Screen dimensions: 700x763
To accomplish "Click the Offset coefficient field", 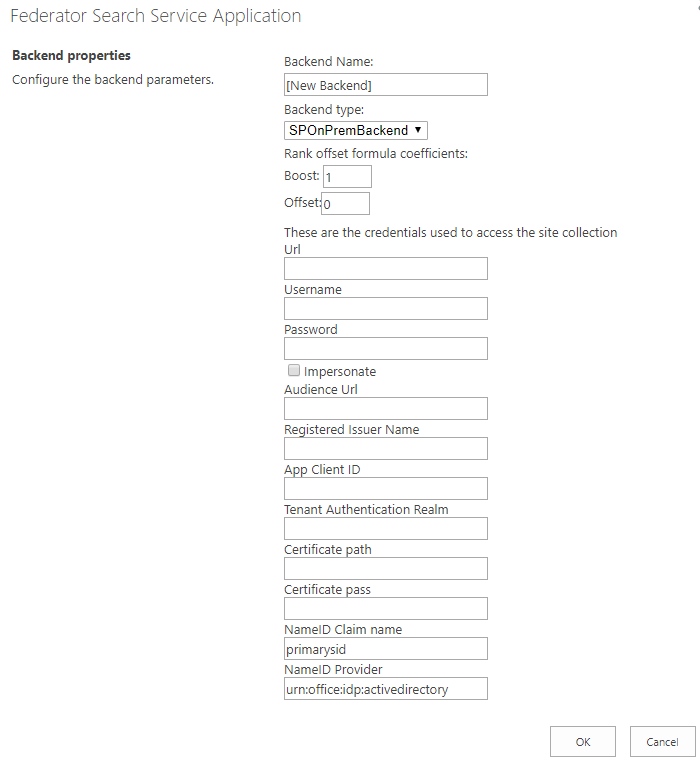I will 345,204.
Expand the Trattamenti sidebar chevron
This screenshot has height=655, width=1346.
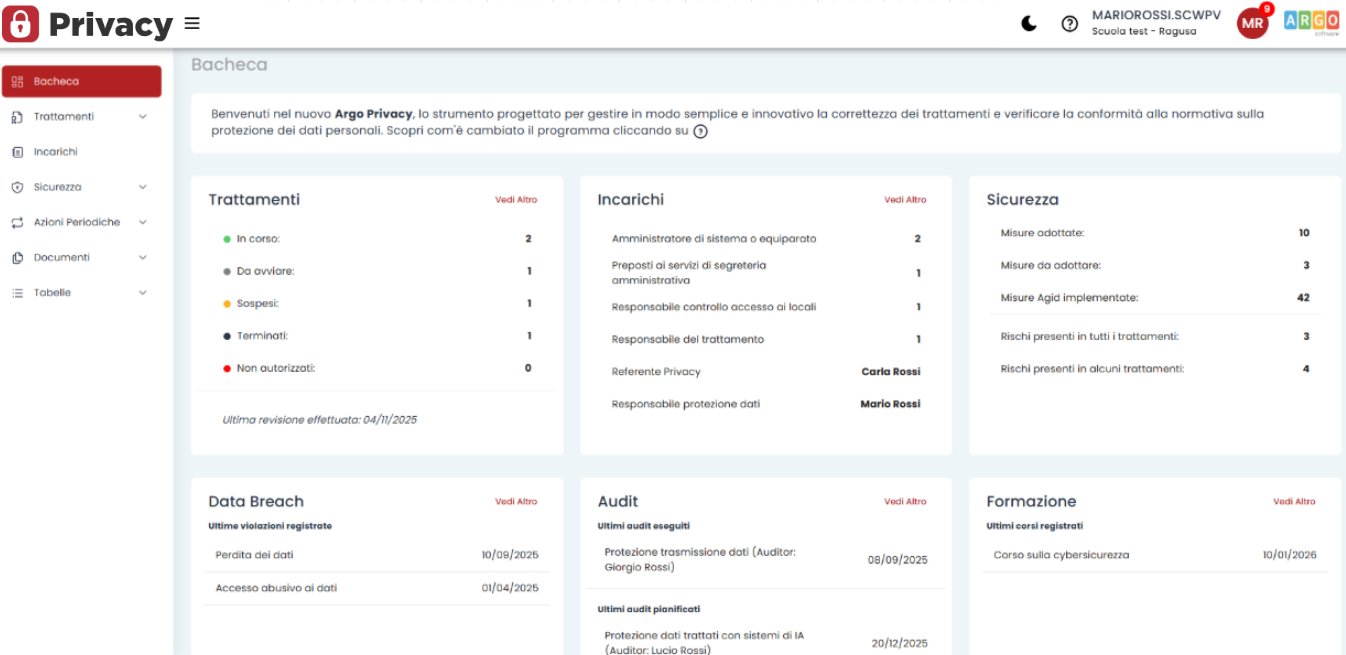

◆ ◆ ◆

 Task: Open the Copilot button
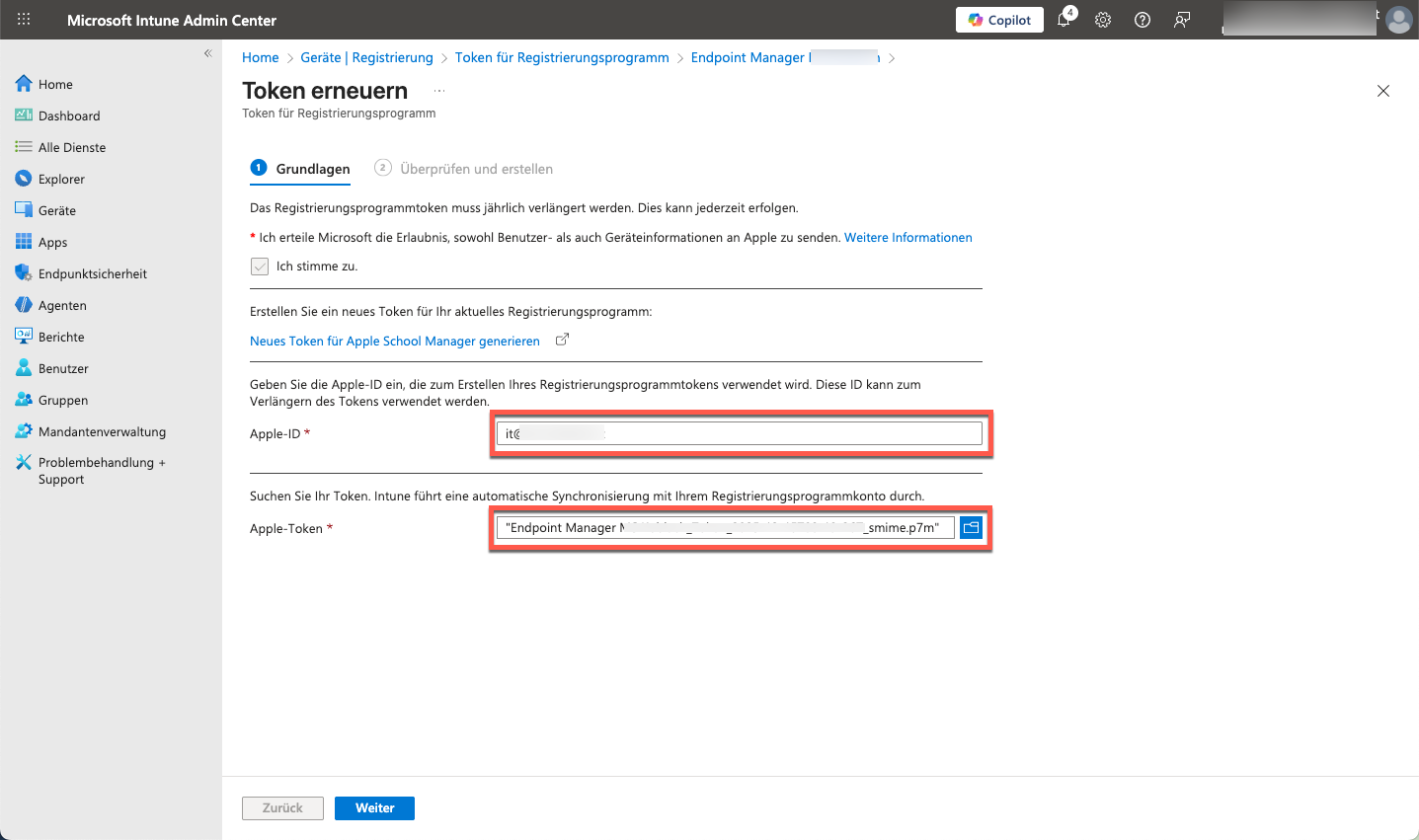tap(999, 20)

◆ ◆ ◆

### WRITTEN INSTRUCTION
Rewrite the part of the records that opens with the line containing "Expand the Trattamenti sidebar chevron" and closes with the line containing "This screenshot has height=655, width=1346.", swapping "sidebar" for "side panel" and leaving everything else as it is. Return only those lines.

### TASK OUTPUT
Expand the Trattamenti side panel chevron
This screenshot has height=655, width=1346.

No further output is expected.